3 letters services have access to a special acceleration hardware which allows to do brute force at incredible speed and they have exploits for popular cipher algorithms which allows to significantly reduce computation cost.
Do you also happen to “know” about extraterrestrial civilizations helping them? Or maybe gained access to “state secrets” indicating replacing all the scientific world with radio-controlled clones to hide “real knowledge”? This can’t be rejected, if I read that somebody can break known physics and maths, and even plausible hypothetical future physics.
TLS is abbreviation for Transport Layer Security. This is just protocol envelope which provide standard approach to use encrypted channel. It can use different cipher suites with different cipher altorithms and different key exchange algorithm.
TLS itself doesn't guarantee that it will use good cipher suite, it depends on client and server implementation and configuration.
TLS allows the use of
different (meaning: multiple) cipher suites, but it doesn’t allow the use of
any cipher suites. And the primary changes between TLS versions are in the set of permitted cryptographic features, including ciphers.
And it may confuse user, because he may think that he using channel with strong cipher, but actually it may use weak and vulnerable cipher suite.
TLS prohibits such cipher suites.
Also TLS has serious security issue, because it allows to see a lot of data about connection which is sent unencrypted at handshake. For example, it sends host name. Also it allows to detect client and server applications which by their handshake fingerprint. All this is major security issue, even if you use custom made cipher suite with a strong cipher and key exchange algorithms.

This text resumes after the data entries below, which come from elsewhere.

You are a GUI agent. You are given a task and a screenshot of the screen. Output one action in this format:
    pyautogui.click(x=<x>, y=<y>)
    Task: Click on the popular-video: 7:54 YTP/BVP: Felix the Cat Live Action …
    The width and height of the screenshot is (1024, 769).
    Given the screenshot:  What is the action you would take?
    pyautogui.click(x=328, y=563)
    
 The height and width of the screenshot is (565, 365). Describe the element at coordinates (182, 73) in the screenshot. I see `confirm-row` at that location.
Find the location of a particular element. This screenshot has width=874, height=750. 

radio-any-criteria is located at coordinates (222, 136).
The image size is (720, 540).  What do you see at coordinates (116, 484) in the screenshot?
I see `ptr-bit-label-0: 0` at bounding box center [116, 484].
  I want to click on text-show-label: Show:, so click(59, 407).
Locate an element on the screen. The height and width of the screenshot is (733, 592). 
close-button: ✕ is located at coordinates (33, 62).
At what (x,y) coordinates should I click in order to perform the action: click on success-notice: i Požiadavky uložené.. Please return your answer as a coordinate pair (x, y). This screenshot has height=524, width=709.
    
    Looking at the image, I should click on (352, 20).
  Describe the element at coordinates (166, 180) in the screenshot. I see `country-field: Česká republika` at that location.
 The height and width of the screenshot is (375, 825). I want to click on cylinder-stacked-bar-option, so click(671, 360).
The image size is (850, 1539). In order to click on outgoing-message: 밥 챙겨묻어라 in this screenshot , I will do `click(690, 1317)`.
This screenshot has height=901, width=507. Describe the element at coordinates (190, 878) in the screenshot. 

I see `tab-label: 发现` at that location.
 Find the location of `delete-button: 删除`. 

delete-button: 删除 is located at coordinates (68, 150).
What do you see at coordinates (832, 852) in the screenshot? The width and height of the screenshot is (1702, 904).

This is RFC 3546 (§3.1), not core TLS. TLS itself doesn’t even have provisions for doing so, much less requires it, and one can use TLS without this “terrifying vulnerability.”
The “horrible privacy leak” is of minor relevance, because this is routing information. The same kind of information that is held in IP headers. This is why it isn’t encrypted: one can’t hide name and apartment number on an envelope, if a postman is expected to deliver a letter.
The need for using SNI arises from a single IP address hosting more than a single domain name. The alternative is having one IP address per domain name. Which would reveal exacty the same information in the IP header, making SNI no worse than the alternative without it.
The entire issue is mostly of interest to historians too, given that now TLS supports encrypted hello and it’s deployed in all major browsers.
Yes, not an expert here but i already suspected the standards inside TLS could only become standards after the three letter agencies knew how to deal with them efficiently.
So, do you find your way of thinking reasonable? It seems to boil down to: “I’m not an expert, but I’ll ignore what experts say, because they must be on government payroll, since what they say disagrees with what I think”.
Other news of today: Telegram CEO Pavel Durov detained at airport in France.
Which is only tangentially related to encryption.
Don't know what ciphers Telegram is using.
Usually none. Most of Telegram communication is unencrypted and, despite advertising itself for “private chats”, the company designed UI in a manner that makes enabling chat encryption inconvenient. That’s the point of criticism for almost a decade now and Telegram continuously refuses to fix that issue or make encryption default. If you enable encryption, they still roll out their own crypto and they retain full control over the endpoint. The solution is properly named “MProto”, but it’s not recognized or known elsewhere, so it may as well be called “the Telegram thing”.